Las rupturas son dolorosas; del tipo que sean: amorosas, sociales o políticas.
“Cuando una cuerda se rompe se puede volver a unir, pero siempre quedará un nudo”, se suele decir. A algunos nos parece más importante la tensión de la cuerda que el nudo, pero hay quien no puede dejar de fijar su atención en el punto en el que se quebró.
Leyendo Fractura, la novela de Andrés Neuman, he encontrado una metáfora que puede ayudarnos a ver las rupturas desde otro punto de vista. “Todas las cosas rotas (…) tienen algo en común. Una grieta las une a su pasado”, dice el narrador.
A continuación, Neuman explica la técnica japonesa del kintsugi: “Cuando una cerámica se rompe, los artesanos insertan polvo de oro en cada grieta, subrayando la parte por donde se quebró. Las fracturas y su reparación quedan expuestas en vez de ocultas, y pasan a ocupar un lugar central en la historia del objeto.
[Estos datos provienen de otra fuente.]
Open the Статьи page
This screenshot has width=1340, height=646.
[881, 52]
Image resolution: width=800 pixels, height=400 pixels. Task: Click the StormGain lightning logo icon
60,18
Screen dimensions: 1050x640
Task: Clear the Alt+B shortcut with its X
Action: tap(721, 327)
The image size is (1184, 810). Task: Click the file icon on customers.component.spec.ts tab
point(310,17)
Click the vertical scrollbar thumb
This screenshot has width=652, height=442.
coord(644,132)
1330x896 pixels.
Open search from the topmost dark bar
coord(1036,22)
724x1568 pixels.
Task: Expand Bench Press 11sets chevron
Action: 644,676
Poner de manifiesto esa memoria lo ennoblece. Aquello que ha sufrido daños y sobrevivido puede considerarse entonces más valioso, más bello”.
El kintsugi es la metáfora que nos permite hablar del trauma que supone la quiebra, en este caso de un objeto, pero que también puede predicarse de un sujeto o de una sociedad; de las posibilidades de su reparación; y de la cicatriz, como cura y memoria indeleble de la misma fractura que la provoca. En definitiva, de la belleza que reside en la restauración.
No apreciamos la belleza en la cicatriz, la escondemos como estigma en vez de celebrarla como testimonio de una herida curada, nos dice Edurne Portela. Desechamos lo roto o lo imperfecto y no nos damos cuenta de que, tal vez, en el proceso de reparación es donde podemos encontrar la forma de mejorarnos.
En esa cerámica atravesada por el oro que sutura, podemos descubrir una nueva armonía que hace a la composición más valiosa, diferente e irrepetible.